Hospital and health services
One of the first medical doctors in the Kiama area was Dr Menzies, who arrived in Australia in 1839, and came to Kiama, after a 6 day journey on horseback with his wife, from Sydney. Mrs Menzies kept a diary of her journey to Australia and her early life in Kiama and describes the Kiama headlands as thick with vines, creepers and forest. As the only doctor and the first coroner in the area, he had to travel great distances on horseback to see to his duties, along rough bush tracks. Travelling such distance to see patients created many dangers for the doctor as well. In June 1853, Dr Parrot was travelling by horseback to attend to an injured man. The doctor’s horse fell on the rough track and rolled on top of Dr Parrot, killing him. The injured man, Mr Willet, survived. As Dr Parrot was the only doctor at the time, there was no one to see to his injuries.
People had to wait many hours before the local doctor arrived, often with horrific injuries or illness. In June 1869, Mr Lee of Gerringong died after many days of severe pain and shock after being kicked by his horse in the abdomen. The only doctor was in Kiama and Dr Tarrent had to travel the 7 miles on horseback to see to him. His injuries were so bad that Dr Tarrent sent for Dr Marshall of Wollongong for further medical advice. Gerringong didn’t get a doctor until Dr Kruger set up practice in 1895.
The only hospital in the Illawarra was in Wollongong for many years, and a public meeting in Kiama in 1886 was finally called to discuss the need for a hospital in Kiama. The quarries in the area and the development of the railways mean there were many more serious injuries than could be handled by one local doctor. A Gerringong man had to be transported first to Kiama, and then by steamer to the Wollongong hospital in 1883, due to the injuries he sustained whilst digging a well.
Hospital plans were approved by the Government for construction on a 2.5 acre site in Barney Street that had been made available by Joseph Pike for £250. The Foundation Stone for the cottage hospital was laid on September 22 1886 and the day was declared a half day holiday for the community. The stone was laid as part of a Masonic ceremony as Dr Tarrant who officially laid the foundation stone was also the Grand Master of the Freemasons at the time. The cottage hospital was officially opened in May 21 1887 after 1000 pounds were raised by the community and matched by the Government.

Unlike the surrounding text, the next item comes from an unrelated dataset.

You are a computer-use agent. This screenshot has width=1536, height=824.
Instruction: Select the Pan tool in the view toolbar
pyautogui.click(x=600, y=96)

Typhoid was sweeping the town at the time, highlighting the need for proper sewerage and water supply to prevent such outbreaks in the future. Deaths in the area were mostly by drowning, fire and accidents. The diseases of the time were diphtheria, consumption, typhoid, scarlet fever and dysentery. Brooklyn Private Hospital was established on Manning St in 1916 by a local nurse, known as Nurse Crisp, who partnered with Nurse Jennings to provide care to the sick and needy. The search for a new hospital site began in 1922 to expand hospital services. The Committee inspected the land on Bonaira St, which was actually part of the Jamberoo Municipality at the time. The Government agreed to pay half the cost of building the new hospital and 1/3 of the cost of purchasing the land. In 1929, this land was transferred to the Kiama Borough for the hospital and 4 foundation stones were laid by the Mayors of Jamberoo, Kiama, Gerringong and Shellharbour. Kiama’s first motorised ambulance was presented to the Kiama community on January 15 1927, enabling a much speedier approach to medical care in our community.